Summary: As per the latest findings, athletes using anabolic steroids might boost strength and gain muscle mass, but at the same time, can damage their kidney function. It has been seen that regular steroids use can have serious adverse effect on kidney which was not known earlier.
According to a paper presented at the American Society of Nephrology’s 42nd Annual Meeting and Scientific Exposition in San Diego, CA, athletes using anabolic steroids might upsurge muscle strength and body mass, but at the same time, it damages the kidney function. Further, findings mention that regular use of steroids can have an adverse impact on kidney which was not known earlier.
Many a times, it has been reported that professional athletes having overdose of anabolic steroids are common. Although it is known that steroids use is not good in terms of health. However, lately, its adverse impact is not known until now.
Leal Herlitz, MD (Columbia University Medical Center) and her colleagues lately showed the first study unfolding damage to the kidneys subsequent lasting misuse of anabolic steroids. The researchers studied 10 bodybuilders group who were using the steroids from years developed protein dripping into urine and severe reductions in kidney function. Kidney test revealed the fact that 9 out of 10 bodybuilders developed a condition named focal segmental glomerulosclerosis, a type of blemishing within the kidneys. This is somewhat same as morbidly obese patients, but more adverse condition. This disease usually take place when kidney is overworked.
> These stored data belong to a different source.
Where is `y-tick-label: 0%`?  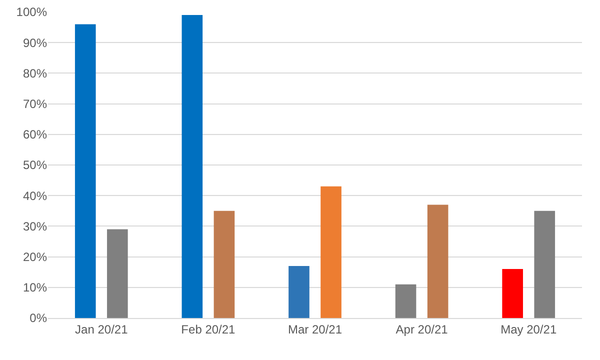
y-tick-label: 0% is located at coordinates (39, 318).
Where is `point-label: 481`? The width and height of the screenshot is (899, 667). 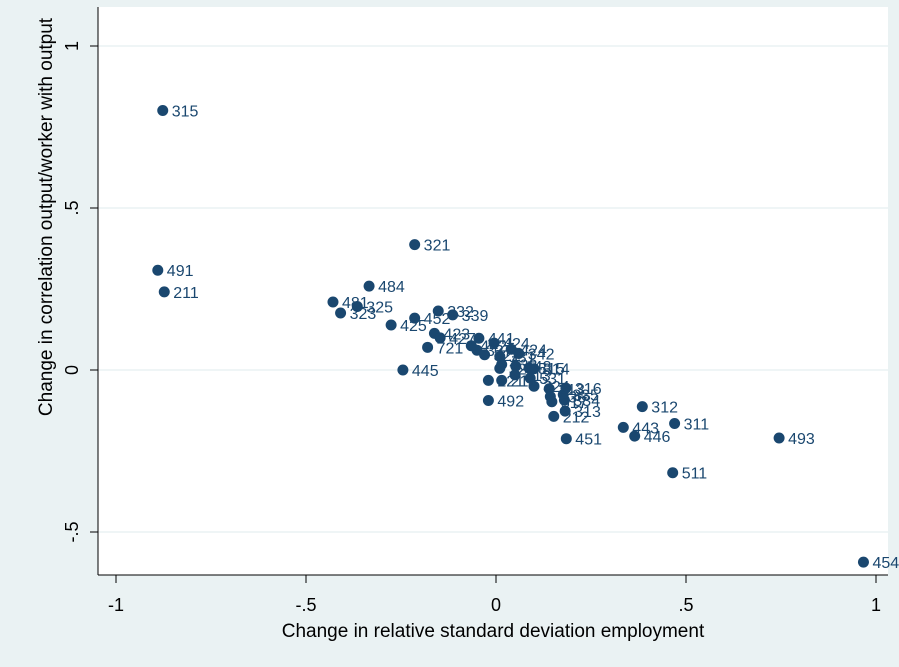
point-label: 481 is located at coordinates (356, 304).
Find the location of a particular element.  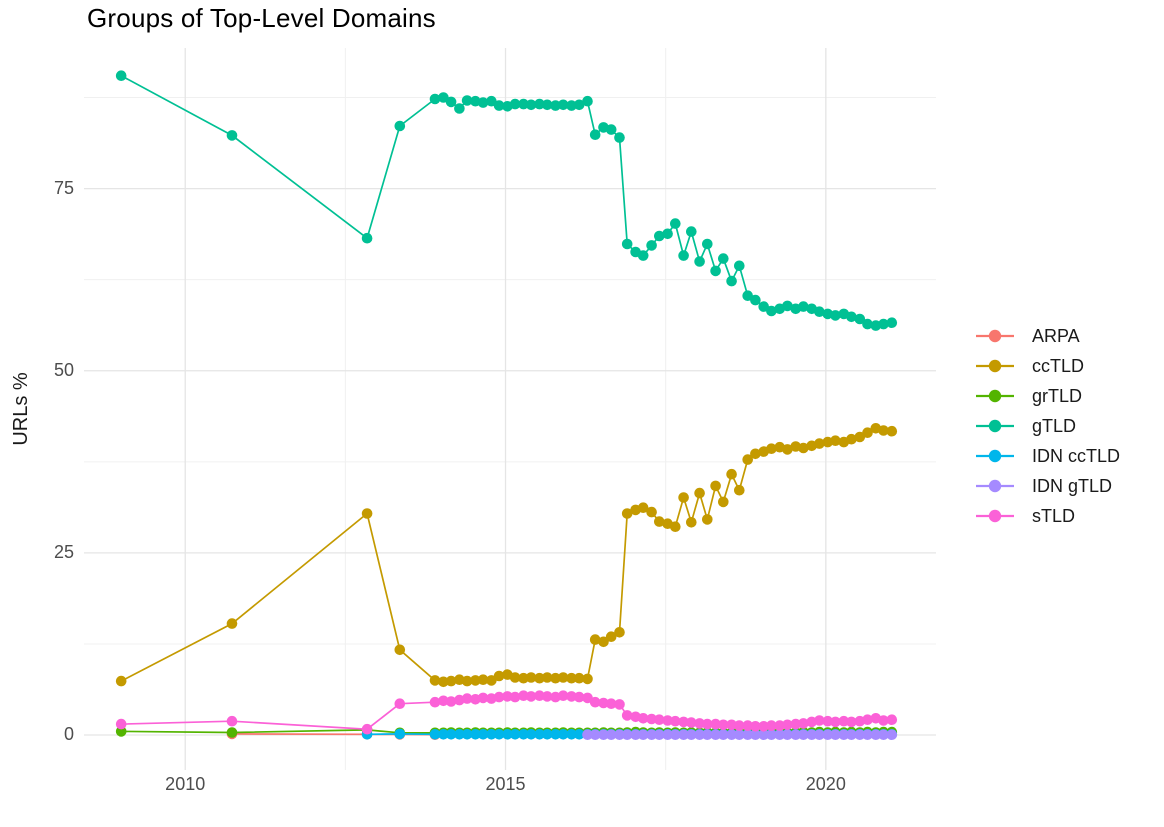

legend-item-idn-cctld: IDN ccTLD is located at coordinates (1047, 456).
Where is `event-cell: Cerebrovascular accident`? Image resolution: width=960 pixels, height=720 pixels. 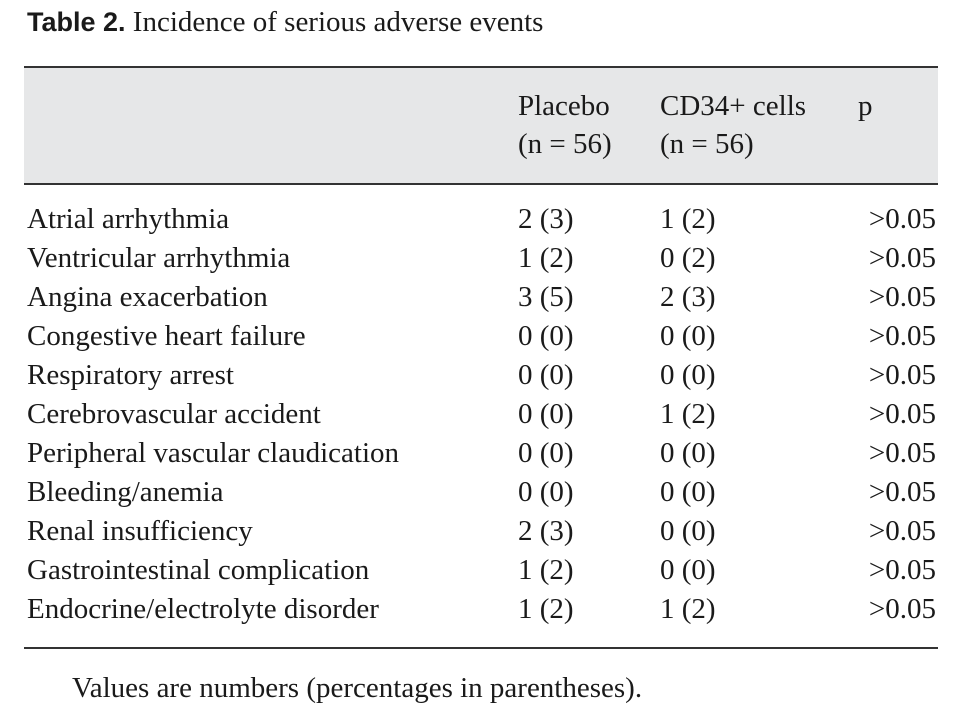
event-cell: Cerebrovascular accident is located at coordinates (174, 414).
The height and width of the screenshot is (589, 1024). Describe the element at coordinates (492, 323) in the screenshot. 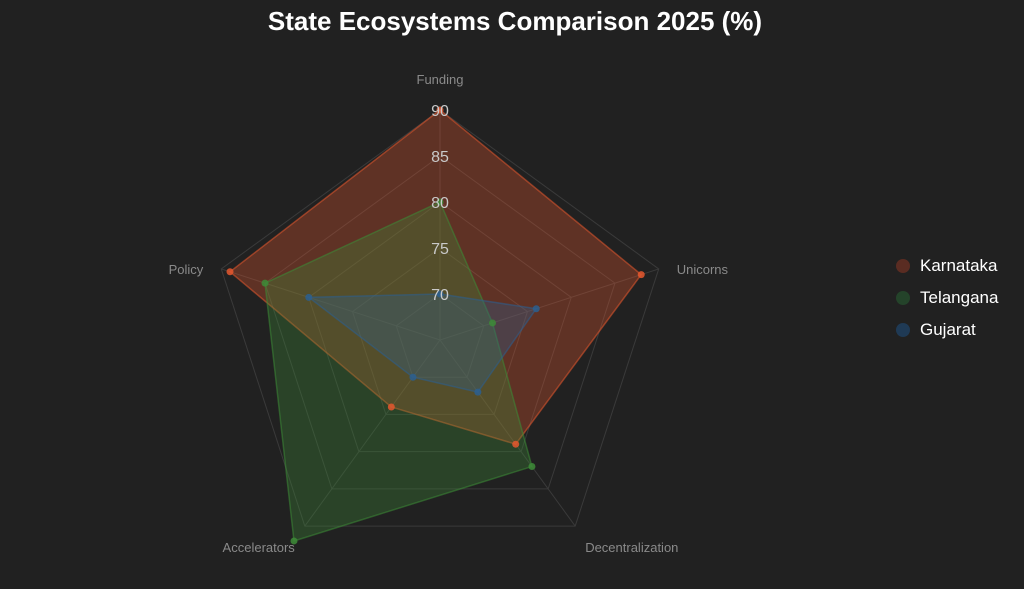

I see `data-point-telangana-unicorns` at that location.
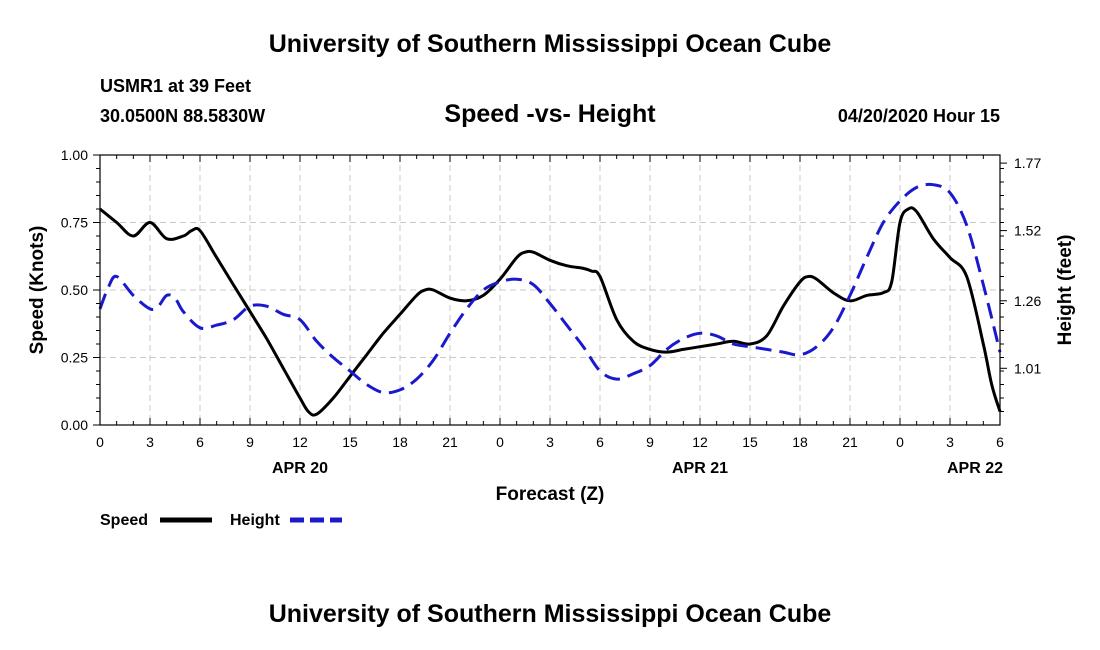  I want to click on legend: Speed Height, so click(221, 520).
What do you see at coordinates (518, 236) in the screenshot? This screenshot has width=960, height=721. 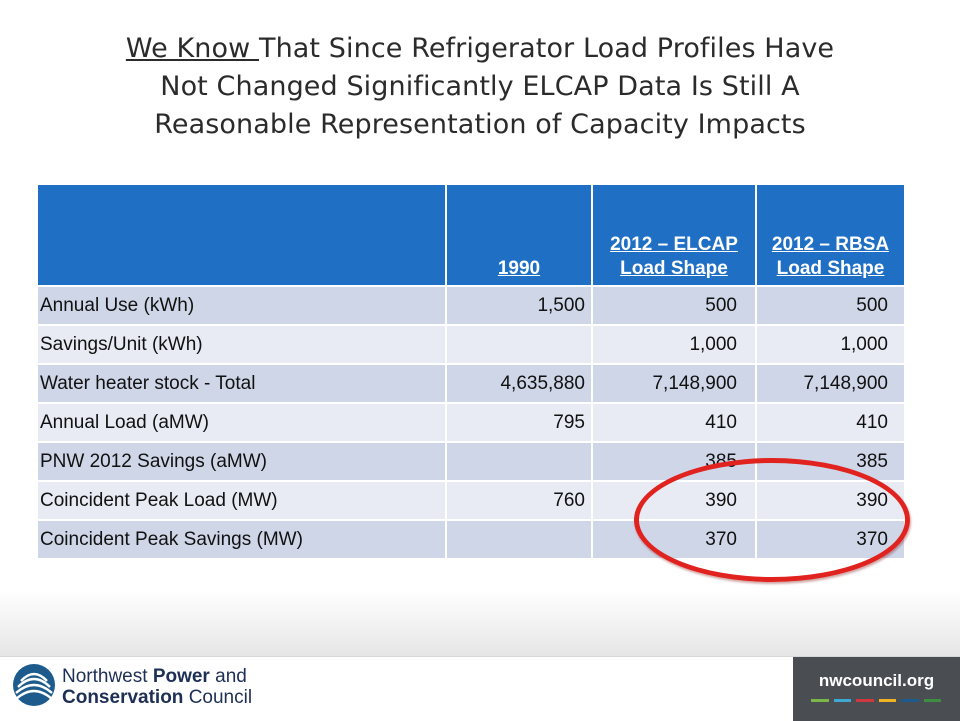 I see `header-cell-1990: 1990` at bounding box center [518, 236].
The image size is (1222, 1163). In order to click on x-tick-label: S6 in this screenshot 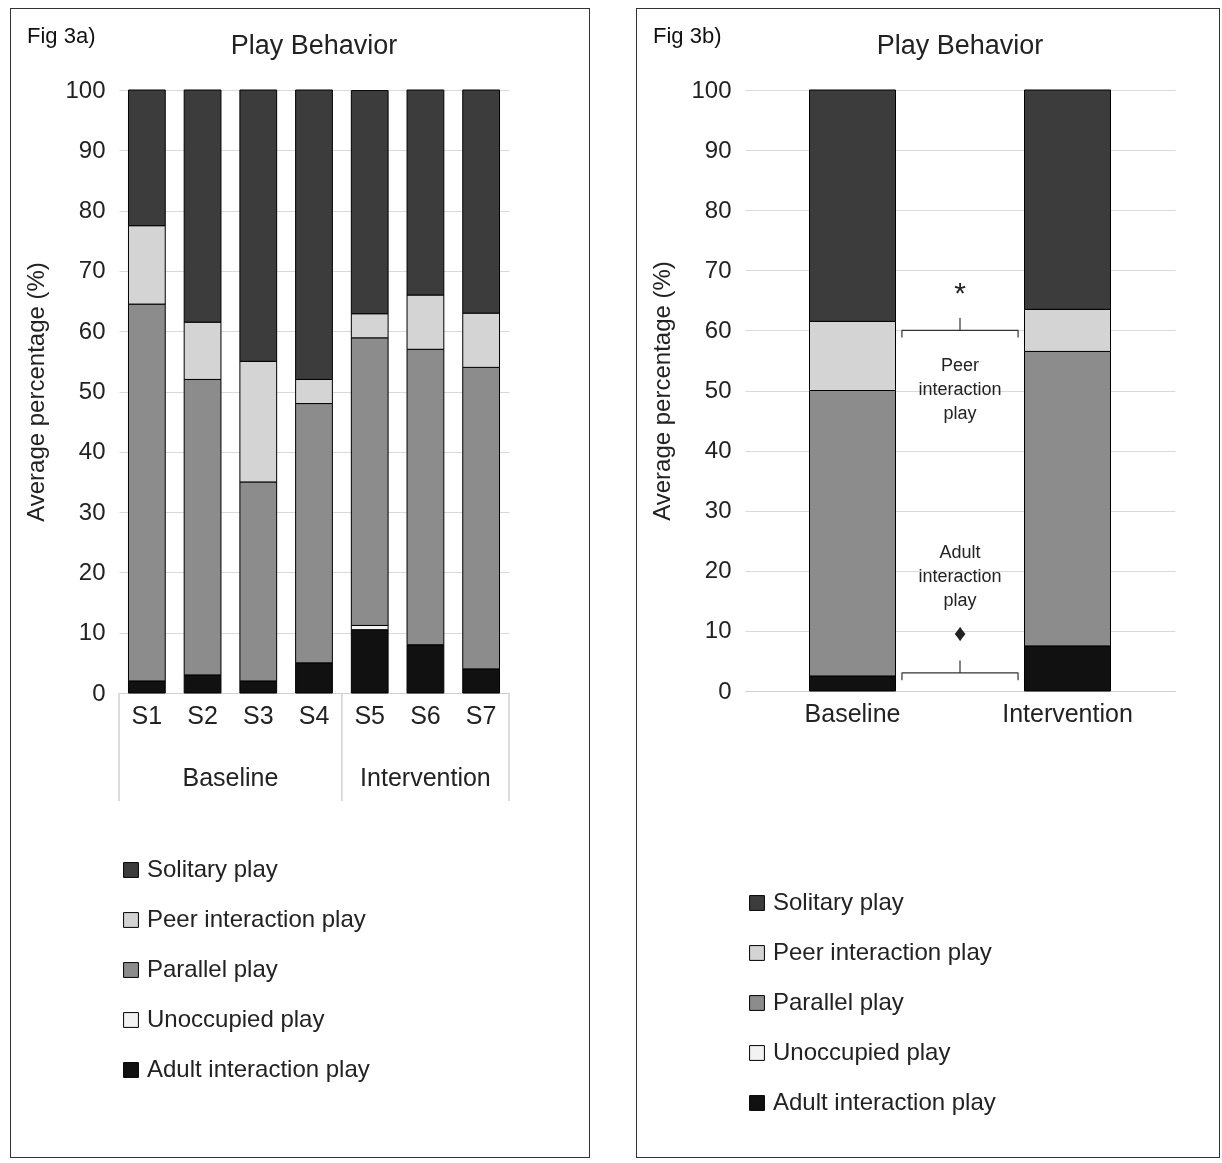, I will do `click(426, 714)`.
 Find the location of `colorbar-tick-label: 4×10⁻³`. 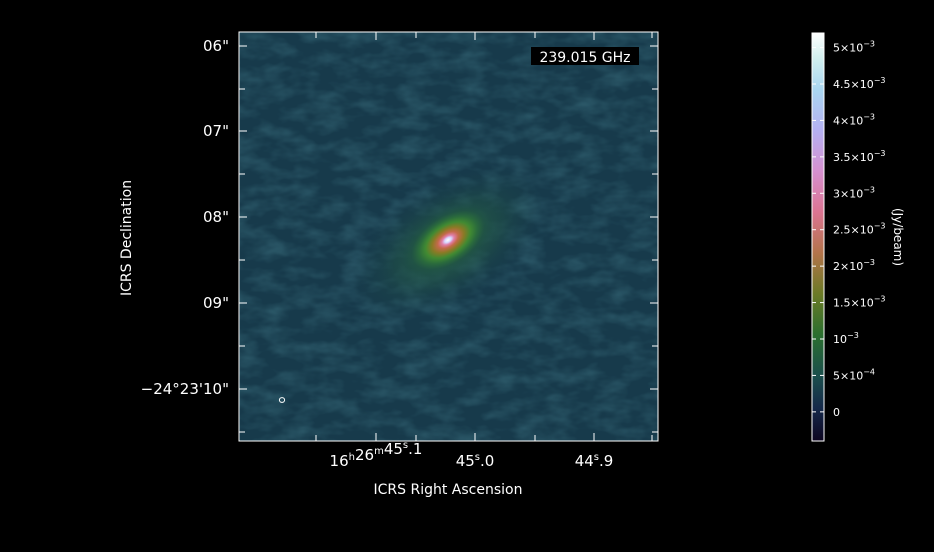

colorbar-tick-label: 4×10⁻³ is located at coordinates (854, 120).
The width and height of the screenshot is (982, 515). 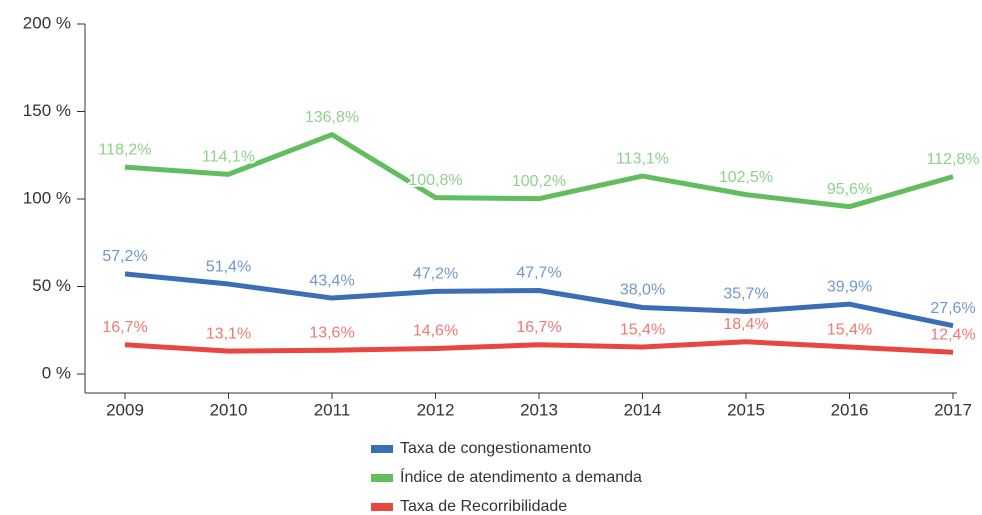 What do you see at coordinates (228, 158) in the screenshot?
I see `data-label: 114,1%` at bounding box center [228, 158].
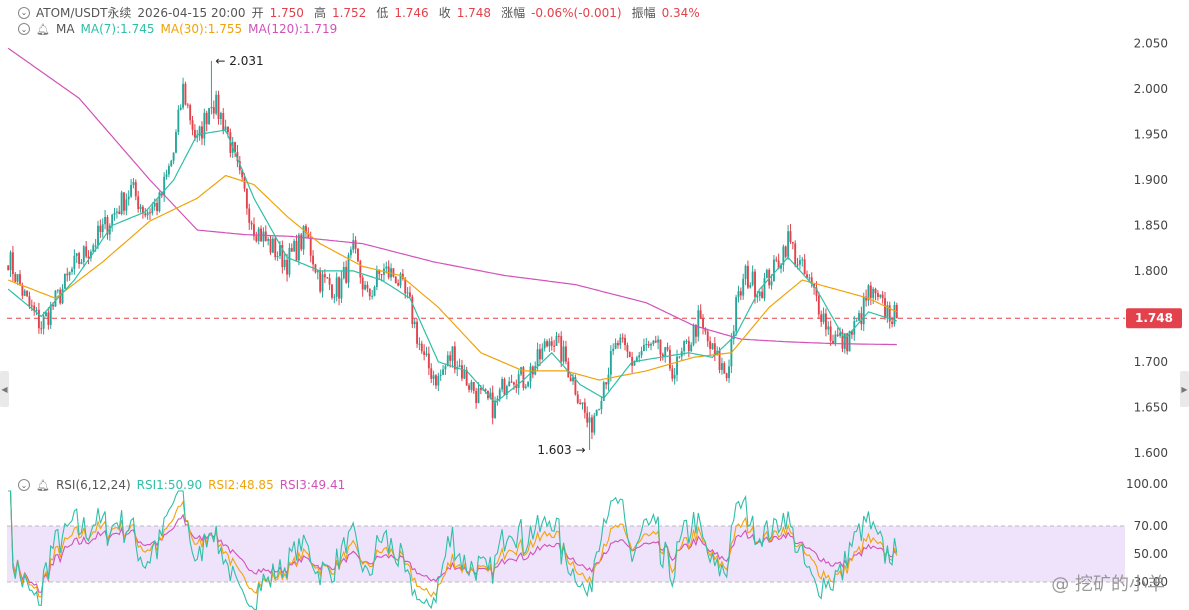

Upon withdrawing the steroid use, the bodybuilders showed improvement in these kidney anomalies except in one case of advanced stage of kidney failure. Additionally, where one bodybuilder rebuke steroids intake again and faced relapse kidney dysfunction. According to the researchers, upsurge in muscle mass need kidneys to intensify its filtration rate, inducing harmful stress on the organ. Besides, there is proximity of direct toxic effects. According to Dr. Herlitz, Athletes relying on anabolic steroids and their medical practitioner must be aware of the potentially severe risks to the kidney.
This study was done in the research laboratory of Dr. Vivette D’Agati, MD at Columbia University Medical Center. Study co-authors were Joshua Schwimmer, MD, Glen Markowitz, MD, Michael Stokes, MD, Vivette D’Agati, MD, (Columbia University Medical Center); Alton Farris, MD, Cheryl Kunis, MD, and Robert Colvin, MD (Massachusetts General Hospital).